Em muitos casos, as observações feitas por esses pesquisadores obedecem à inspiração de doutrinas raciais e mesmo de ideologias nascionalistas fundadas em tais doutrinas, o que só por curiosa extravagancia puderam oferecer atrativos a certos estudiosos brasileiros. Quando um Nauck, por exemplo, chega a invocar, em 1938, os fundamentos doutrinarios do nacional-socialismo em favor da preservação em sua integridade da pureza racial e cultural dos 40.000 alemães ou teuto-brasileiros estabelecidos entre as florestas capichabas, não vejo como seu ponto de vista tenha precisamente por onde nos encantar. Mas tambem não creio que, tomadas em bloco, as conclusões obtidas nesse caso, e em outros, possam ser fortemente prejudicadas pelo seu colorido racista. Em certo sentido acredito mesmo que a presença de atitudes semelhantes deva ser, ao contrario, um incentivo para que procuremos conhecê-las.

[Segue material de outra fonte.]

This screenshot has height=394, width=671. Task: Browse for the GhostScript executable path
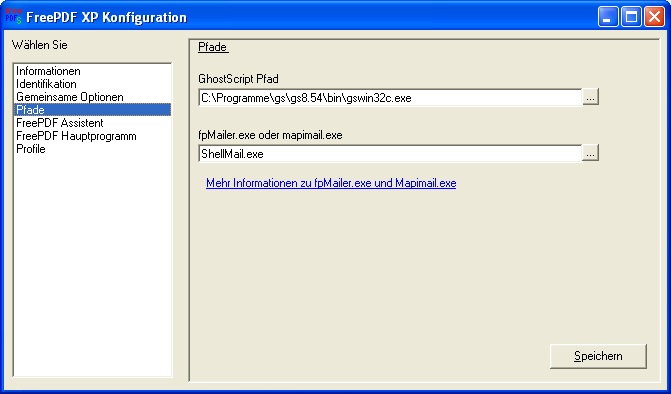[x=591, y=98]
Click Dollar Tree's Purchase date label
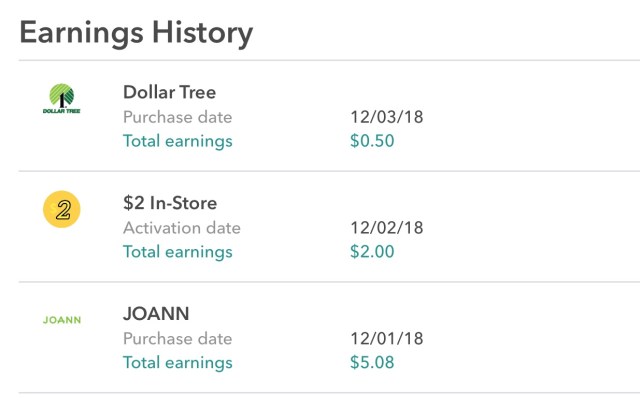 coord(177,117)
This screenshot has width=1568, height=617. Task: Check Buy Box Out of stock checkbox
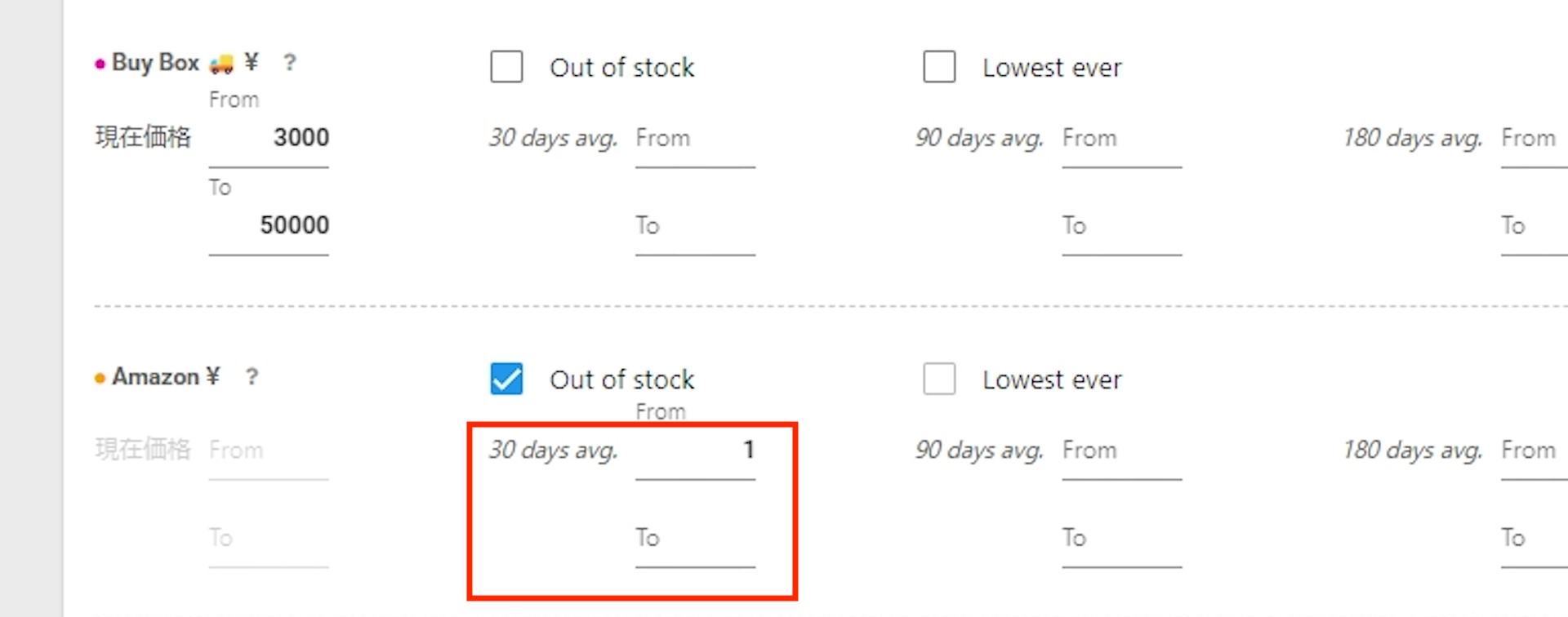tap(506, 67)
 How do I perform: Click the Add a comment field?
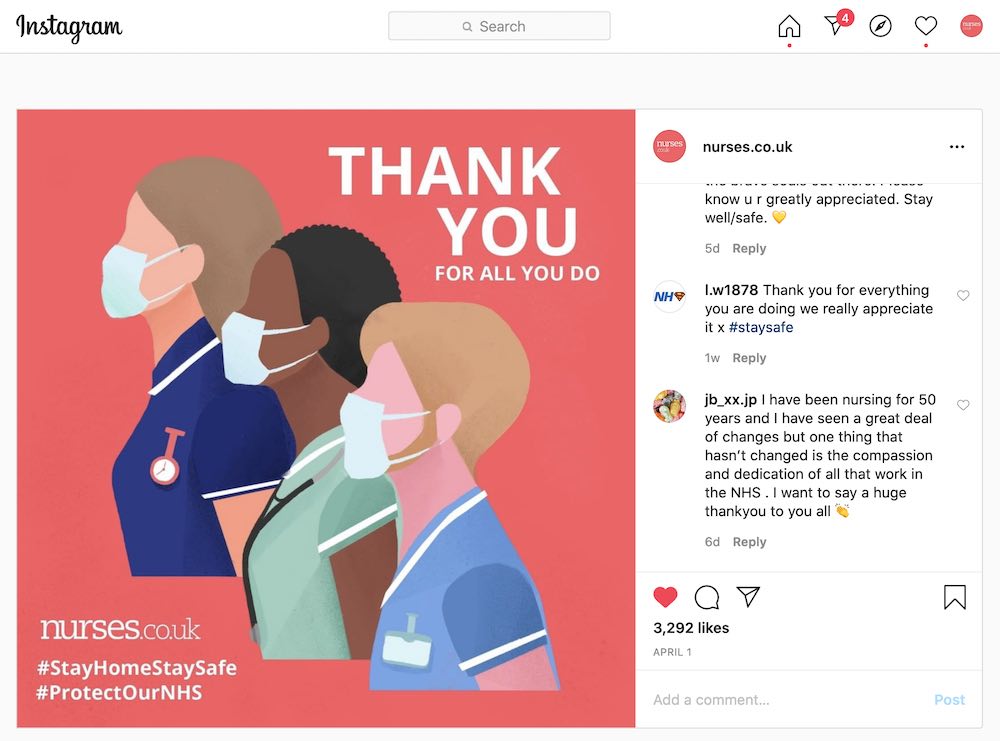pyautogui.click(x=788, y=700)
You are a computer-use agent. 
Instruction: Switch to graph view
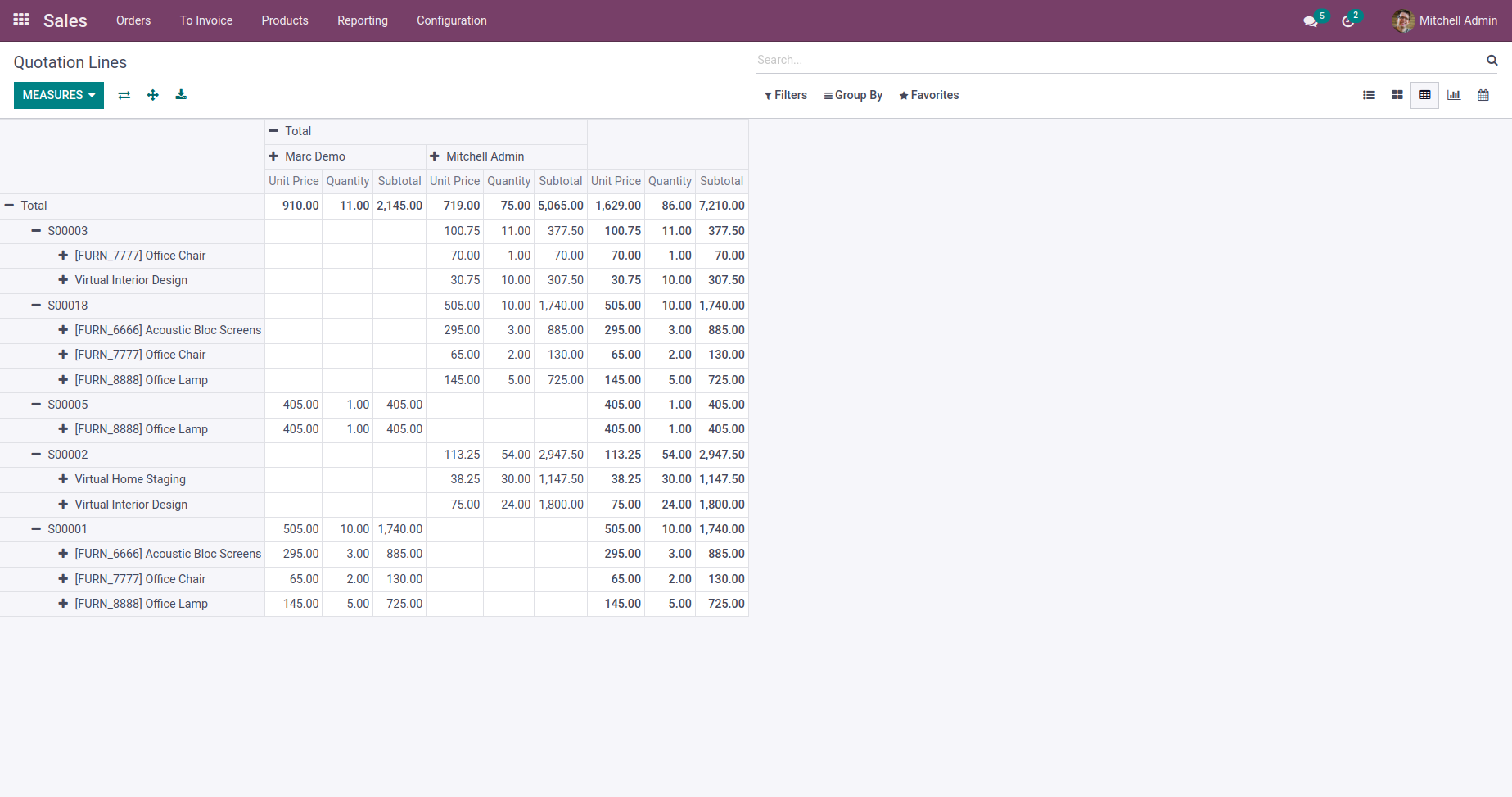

No caso do livro de Wagemann, publicado, aliás, muito antes do surto hutlerista na Alemanha, parece-me que o ponto fraco da recente versão portuguesa, por outros aspectos de tamanha fidelidade, está no empenho do tradutor em limar certas arestas e velar as asperezas de um texto capaz em mais de um caso, de ferir suscetibilidades do leitor brasileiro. Quando, por exemplo, no original, se diz das raparigas de ascendencia teutonica (à pagina 114), que nada adquiririam da graça languida e da elegancia das luso-brasileiras, o que atribui à circunstancia de não se entregarem, como estas, a um constante "farniente" (Nichstum), a tradução suprime o texto talvez desabonador para as brasileiras. Pouco adiante, onde o alemão declara que no clima das baixadas, alguns colonos tendem a degenerar e "abrasileirar-se" (verbrasilianen) o texto do sr. Santana, diz "acaboclar-se". E onde Wagemann, à pagina 141 do original, escreve que, em sintese, "o camponio alemão das matas do Espirito Santo surge aos nossos olhos como uma imagem de robustez, em meio de uma gente depauperada e degenerada" (inmitten eines schwachlichen und entarteten Geschlechts), o brasileiro deixa cair seu ponto final logo depois da palavra "robustez", omitindo cuidadosamente o resto da frase.
Essas pequenas e injustificaveis traições de um tradutor demasiado prudente, não chegam todavia a diminuir a importancia de seu esforço e nem a prejudicar o significado das observações que se compendiam na obra de Wagemann. Em proximo artigo tentarei deter-me em algumas dessas observações.